Caution patients with GSD IIIa or IIId against vigorous activity at times when their blood glucose levels are not within references ranges. For example, one of the author's teenaged patients quarreled with his mother and left for school without eating breakfast. The boy skipped lunch, then participated in a prolonged volleyball match. He subsequently developed severe muscle cramps and voided dark urine that tested positive for myoglobin. The boy then went into acute renal failure and required dialysis for 7 days before his kidneys resumed urine production. His depleted energy stores presumably caused the rhabdomyolysis that led to myoglobinuria and renal shutdown. The boy was fortunate and had no long-term sequelae.
Instruct parents and patients about dangers of fasting hypoglycemia and of fasting more than 5-7 hours. Parents and patients should pay special attention to periods of reduced oral intake that result from concurrent illness.
Advise patients to avoid strenuous activity at times when blood glucose levels are not within reference ranges. Failure to do so creates a remote danger of rhabdomyolysis, which may lead to myoglobinuria and acute renal failure.
A physician experienced in glycogen-storage disease (GSD) type III (GSD III) management, preferably a biochemical geneticist, should provide follow-up care at least every 6 months. More frequent follow-up is recommended during the first year after diagnosis and during the patient's pubertal growth spurt.
Follow-up appointments should include a complete physical examination focused on the growth of the patient.
Periodically evaluate patients for liver function, appearance of hepatic adenomas, and muscle strength.[38]

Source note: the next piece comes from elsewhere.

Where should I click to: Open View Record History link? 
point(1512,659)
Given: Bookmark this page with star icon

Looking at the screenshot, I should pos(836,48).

A study of 21 patients in Israeli found that although symptoms ameliorate in adulthood, 20% of patients showed significant complications. Thus, the authors conclude that a lifelong follow-up of patients with GSD type III is necessary.[40]

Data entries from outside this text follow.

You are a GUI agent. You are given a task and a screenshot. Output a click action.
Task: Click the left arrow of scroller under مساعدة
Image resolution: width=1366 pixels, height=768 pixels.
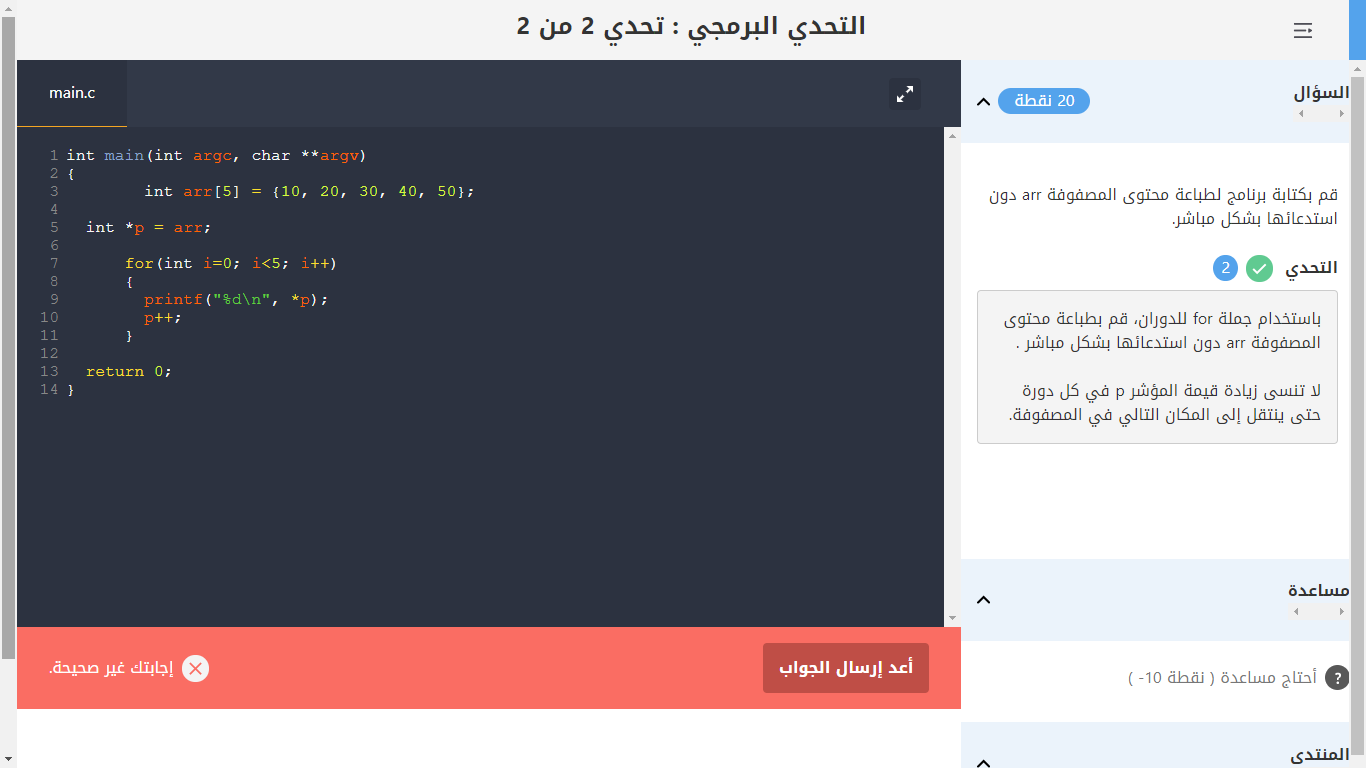tap(1297, 611)
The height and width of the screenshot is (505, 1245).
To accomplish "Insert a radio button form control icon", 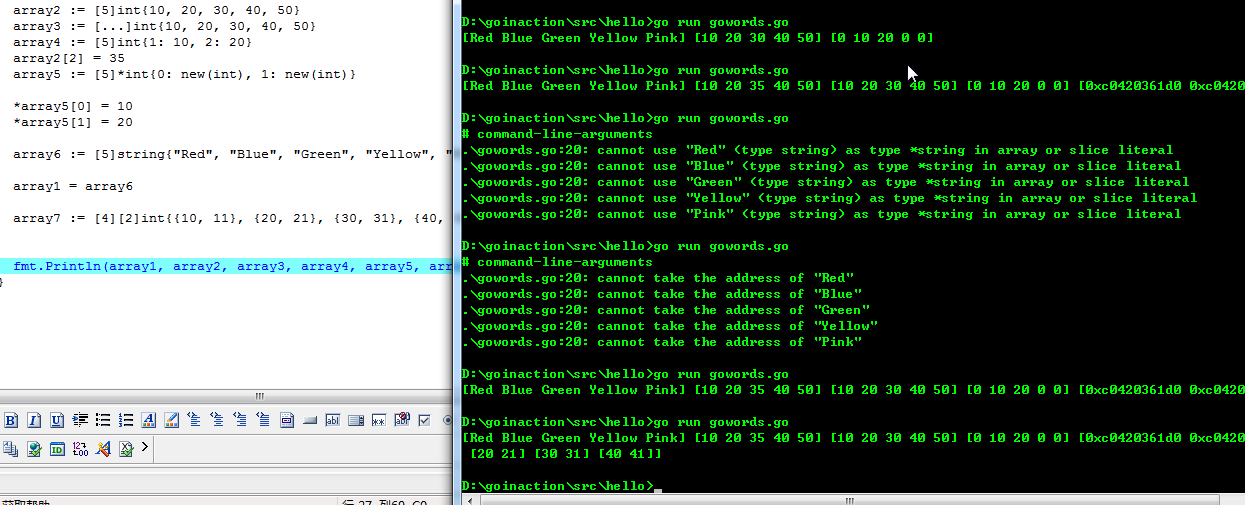I will click(446, 420).
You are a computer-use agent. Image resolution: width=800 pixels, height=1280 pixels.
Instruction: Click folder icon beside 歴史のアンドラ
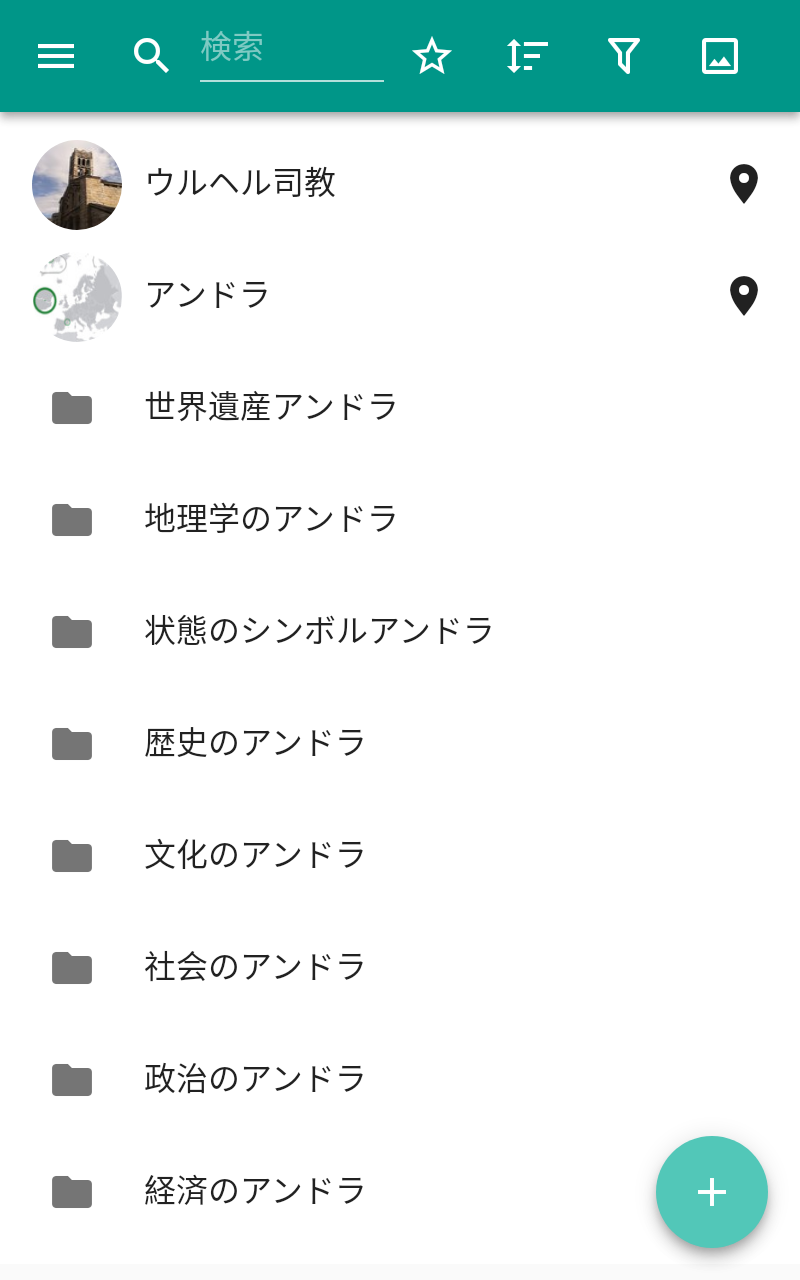[x=72, y=743]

Any condition that precludes adequate oral or enteral intake of nutrients requires hospital admission to administer intravenous glucose.
Strongly consider transfer to a tertiary care center to treat any problems that cannot be promptly resolved by intravenous glucose administration to maintain adequate blood glucose levels.
Glucose—oral, enteral, and intravenous forms—is used to manage hypoglycemic episodes. Glucagon administration may have value for managing hypoglycemic episodes. For patients with a concurrent illness, pay particular attention to ensuring an adequate intake of glucose and glucose precursors.
Dextrose is a metabolic substrate and simple sugar.
Absorbed rapidly from the small intestine and then distributed to other tissues. Administer parenterally injected dextrose to patients who cannot maintain adequate PO intake or to patients with hypoglycemia who require rapidly increased blood glucose levels. Concentrated dextrose infusions provide large amounts of glucose in a small volume. Paradoxically, rebound hypoglycemia can be produced if hyperinsulinemia is induced by excessively raising serum glucose levels.
Pancreatic alpha cells of the islets of Langerhans produce glucagon, a polypeptide hormone, which exerts opposite effects of insulin on blood glucose. Glucagon elevates blood glucose levels by inhibiting glycogen synthesis and by enhancing glucose formation from noncarbohydrate sources such as proteins and fats (ie, gluconeogenesis). The most important role of glucagon in treating GSD III is to stimulate glycogenolysis in the liver.
Polypeptide (single chain) with 29 amino acid residues and a molecular weight of 3483. Acts only on liver glycogen to release glucose via a complex series of reactions involving cAMP, epinephrine, phosphorylase, and phosphorylase kinase. May be useful when IV access is problematic and dextrose cannot be administered.